言葉の美しさは、顔つきに表れる。

若葉の美しい時期。「こ(5)と(10)ば(8)」の語呂合わせから、5月18日は「ことばの日」に制定されています。藤原美智子が考える「言葉の美しさ」とは。

自分が発した言葉は、自分が一番聞いている

――5月18日は「ことばの日」。美智子さんは言葉について、どんなことを心がけていますか?

マザー・テレサの「思考に気をつけなさい、それはいつか言葉になるから。言葉に気をつけなさい、それはいつか行動になるから」という名言を心に留めています。いつも考えてることは無意識に言葉に出るし、その言葉を一番聞いているのは自分なので、それが思考や顔つき、行動に表れてしまうといったことだと思うんですね。そのことに気がついた時に、自分自身のためにも使う言葉には気をつけなければなと思ったの。それと、ずいぶん前に読んだ本なのだけれど、ナポレオン・ヒルが書いた『思考は現実化する』という世界的なベストセラーにも、人は自分が思い描いたような人間になるということが書かれていて、私の中でマザーテレサの言葉とつながりましたね。

――自分が発した言葉は自分に返ってくる、と。

いつも考えていること、言葉に出していること、それが人の“顔つき”をつくる。このことは、私自身がヘアメイクとしていろいろな女性の顔に触れてきた中で実感してきたことでもあって。シェイクスピアが「ひとつの顔は神があたえてくださった。もうひとつの顔は自分で造るのだ」という名言を残しているけれど、本当にその通りだと思うの。
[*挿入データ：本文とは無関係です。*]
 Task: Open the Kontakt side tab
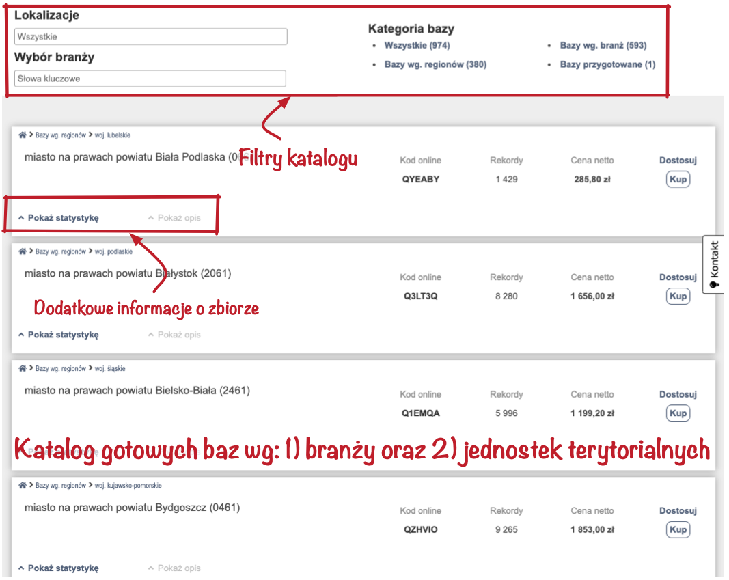point(715,264)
30代前半くらいまでは持って生まれた顔つきの方がまさっているけれど、それ以降になると思考や生き方が顔つきに表れてくるものだなって。だから、表面上だけ美しい言葉を使っていても、いつも不平不満や人の悪口を言っていたり、家の中をグチャグチャにしていたりすると顔つきに表れてしまう。それはどれだけきれいにメイクしてもカバーできないものなの。

思考と言葉は近づけ、感情と言葉には間を空ける意識を

――表面上だけ取り繕っても見透かされてしまうんですね。

人には感じ取る力があるから、発する言葉とその人の内面にズレがあると違和感を感じてしまうんですよね。だから、内面と言葉が一致している人には信頼感を抱くし、言葉と顔つきが一致している人を魅力的だと感じるのではないかしら。美しい言葉を発したいのであれば美しい思考に変えるように努力しなければいけないし、自分の内面に忠実な言葉を選ばないといけない。常にそうすることは難しいけれど、美しくない言葉はなるべく表に出さないように心がけるだけでも変わると思います。
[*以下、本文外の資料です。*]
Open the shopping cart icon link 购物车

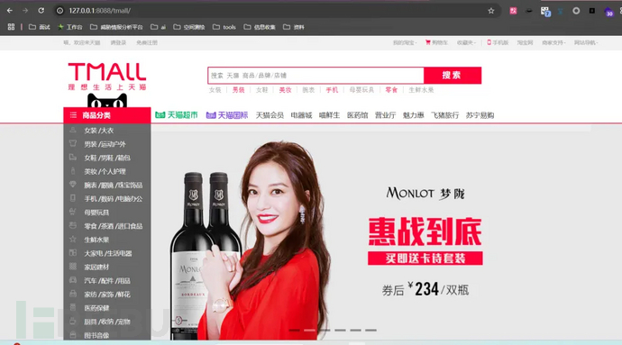tap(436, 42)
――家族への声がけといい、言葉に関しては反省することだらけです(苦笑)。

反射的に美しくない言葉を発してしまいそうなときは、一瞬、間を置くようにすると防げるんじゃないかしら。感情と言葉を一緒くたにしないことがポイント。思考と言葉はなるべく近づけた方がいいけれど、感情にはあまり重きを置かず、冷静になって言葉を発した方がいいんじゃないかなと思います。

―――美しい言葉を発するには、語彙力も必要ですよね。流行り言葉もありますが、なんでも「ヤバい」「エグい」という言葉で語られてしまうのは残念な気がします。
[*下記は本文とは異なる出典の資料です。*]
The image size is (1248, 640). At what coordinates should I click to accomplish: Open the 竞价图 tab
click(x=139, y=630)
確かに、時代とともに言葉がカジュアル化・幼稚化していますよね。古典的な童話や小説などを読むと、昔は言葉がすごく丁寧だったなと感じるので、本を読んで言葉を磨いていく努力も必要かもしれませんね。経験を重ねた大人にはやっぱり深みのある言葉が似合うし、言葉だけじゃなく、思考も深める努力をすると丁寧な言葉につながるんじゃないかしら。

人をけなす・羨む言葉は使わず、いいところを見つけ

――美智子さんは、普段から使わないように心がけている言葉はありますか?

昔から使わないようにしようと決めているのは、「何さ」と「もう」の2つ。「何さ」は意地悪そうな顔つき、「もう」は不平不満がいっぱいで自信のない顔つきにつながってしまう気がするので使わないように心がけています。

――一方、積極的に使うようにしている言葉があれば教えてください。


人を褒める言葉かしら。人をけなしたり、羨んだりするのではなくて、人のいいところを見つけるように努力しています。これが意外と大変なのだけれど(苦笑)、いいところを見つけたら、トゲのある言葉も自然と使わなくなるんじゃないかしら。先人たちが言うように、どんな人でも意識すれば言葉は変わるし、思考は現実化するはず。「ことばの日」にちなんで、私も改めて美しい言葉と思考を心がけ、いい顔つきを作っていきたいなと思います。